-- start of Quoted text --
Appointment of Commander, 2nd New Zealand Expeditionary Force

page 23

Appointment of Commander, 2nd New Zealand Expeditionary Force

The High Commissioner for New Zealand (London)1 to the Prime Minister of New Zealand

16 September 1939

2 Major-General Freyberg3 offers his services to New Zealand and would be glad to serve with compatriots again.

1 Rt. Hon. W. J. Jordan, PC; from 1936 to date.

2 Text omitted concerned employment of Colonel Sir Stephen Allen, KBE, CMG, DSO, Military Secretary 2nd NZEF, 1940–41.

3 Lieutenant-General Sir Bernard Cyril Freyberg, VC, GCMG, KCB, KBE, DSO, LL D. In Sep 1939 was General Officer Commanding, Salisbury Plain Area, with the rank of Major-General; appointed to command 2nd New Zealand Expeditionary Force in Nov 1939, and continued to do so until Nov 1945; Governor-General of New Zealand from 17 Jun 1946 to date.

The acting Prime Minister to the High Commissioner for New Zealand

2 October 1939

Your telegram of 16 September (No. 27) ….4 Advise Major-General Freyberg that his offer is warmly appreciated and that the Government are at present considering how best they could utilise his services.

4 Text omitted concerned employment of Sir Stephen Allen.

The Hon. P. Fraser (London)5 to Major-General Freyberg, General Officer Commanding, Salisbury Plain Area

4 November 1939

Will you come to London and consult with me about the NZEF?

Peter Fraser,

Deputy Prime Minister,

New Zealand

5 Then attending a conference of Dominion ministers in London.

page 24

Letter from General Freyberg to Mr. C. A. Berendsen,1 Permanent Head of the Prime Minister's Department

General Officer Commanding,

Salisbury Plain Area,
Bulford Barracks,
6 November 1939

My Dear Berendsen,

I realise how difficult it must be for you and your Minister at the present time, and my only wish is to do anything I can to be of any assistance to the New Zealand Government.

Perhaps my best contribution would be to put upon paper my views upon the two problems we discussed at our meeting last night:


The choosing of the GOC for the New Zealand Forces.


The problem of mobilising, training, and maintaining the New Zealand Division in the field.
-- end of Quoted text --
-- start of Dataset section --
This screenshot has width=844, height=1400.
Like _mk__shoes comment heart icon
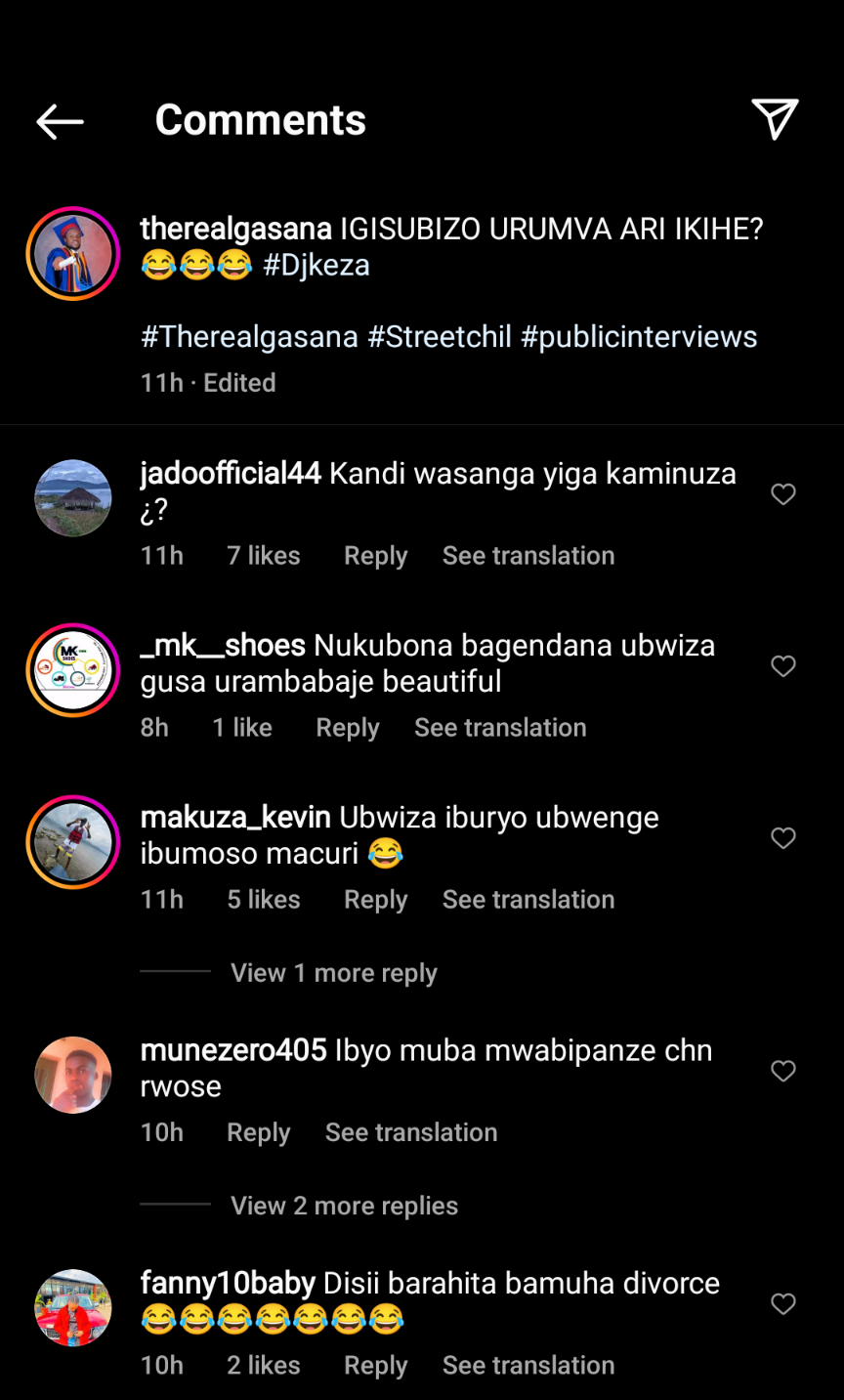783,666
-- end of Dataset section --
_What the task asks_
According to the correspondence about the 2nd NZEF command, what post did Freyberg hold in September 1939? Rely only on the correspondence about the 2nd NZEF command, not on the lines.

_Written solution_
He was General Officer Commanding, Salisbury Plain Area, with the rank of Major-General.